Deutscher Gewerkschaftsbund

Unsere Zukunft

Aufforderung zur Mitarbeit

1996 verabschiedete der DGB sein neues Grundsatzprogramm "Die Zukunft gestalten". Er formuliert darin seinen Gestaltungsanspruch für eine sich rapide wandelnde Gesellschaft.

Gewerkschaften vertreten die Interessen der Menschen, die im Arbeitsleben stehen, die eine Ausbildung und Arbeit anstreben, arbeitslos oder im Ruhestand sind.

Sie sind Interessenorganisationen, die ihre Ziele und Forderungen in Auseinandersetzungen mit anderen Interessen, notfalls mit dem Mittel des Streiks, durchsetzen.

Sie wurden gebildet, um durch Zusammenhalt wirksame Gegenmacht gegen Arbeitgeber- und Kapitalmacht zu schaffen und um Ausbeutung und Unterdrückung zu überwinden.

Gewerkschaften sind aber auch gesellschaftliche Organisationen mit einem übergreifenden Gestaltungsauftrag, den sie mit anderen sozialen Bewegungen und politischen Kräften umsetzen.
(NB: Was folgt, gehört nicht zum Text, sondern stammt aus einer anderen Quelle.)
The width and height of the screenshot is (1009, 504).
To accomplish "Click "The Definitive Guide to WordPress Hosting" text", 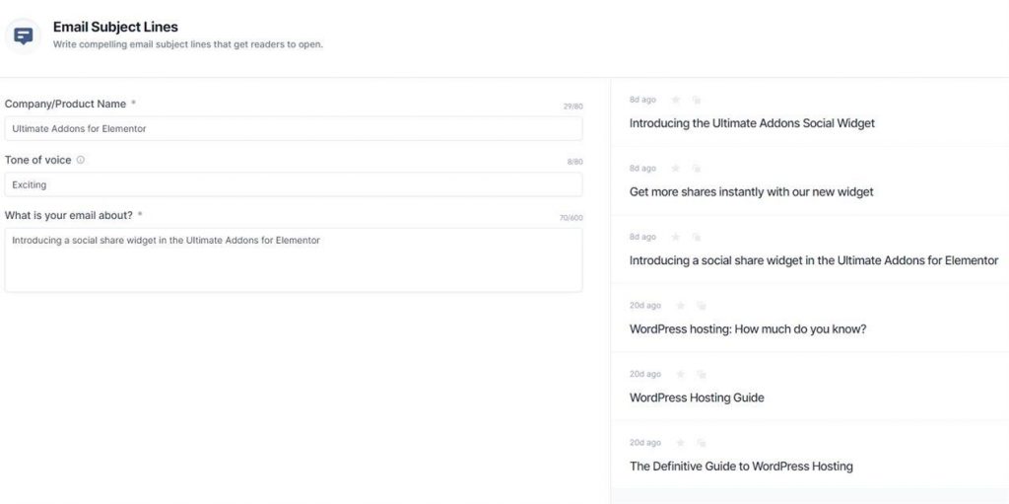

Die Vision einer lebenswerten Zukunft, in der Freiheit, soziale Gerechtigkeit, Wohlstand und ökologische Verantwortung gewährleistet sind, leitet unsere Arbeit.

Wir streiten für eine solidarische Gesellschaft, in der Einkommen, Vermögen und Lebenschancen gerecht verteilt sind.

Wir streiten für die Emanzipation der Geschlechter und für deren Gleichstellung, um eine partnerschaftliche Gestaltung der Erwerbs- und Familienarbeit zu erreichen.

Wir engagieren uns für die Ausgestaltung der sozialen Einheit: Wir streiten für einheitliche Arbeits- und Lebensbedingungen in ganz Deutschland.

Die parlamentarische und repräsentative Demokratie ist die wichtigste Errungenschaft moderner Gesellschaften. Nur sie bietet Chancen für gesellschaftliche Reformen. Die Gewerkschaften werden sie gegen alle Angriffe verteidigen; dabei berufen sie sich auch auf das Widerstandsrecht der Verfassung. Aus der Geschichte wissen wir: Freie Gewerkschaften und Demokratie bedingen einander.

Wir engagieren uns für eine weitere Demokratisierung von Arbeitswelt, Wirtschaft und Gesellschaft, für Menschen- und Bürgerrechte wie für die Rechte und Chancen der Arbeitnehmerinnen und Arbeitnehmer, selbstbestimmt arbeiten und leben zu können.

Die Gewerkschaftsbewegung in Deutschland ist ihrer Tradition und Geschichte verpflichtet: Demokratie und Freiheit, Gleichheit und Gerechtigkeit, Solidarität und Toleranz leiten seit jeher unser Handeln. Sie sind auch an der Schwelle zum 21. Jahrhundert die entscheidende Grundlage, den Frieden in Europa wie weltweit zu sichern und soziale Interessengegensätze und Konflikte ausgleichen zu können.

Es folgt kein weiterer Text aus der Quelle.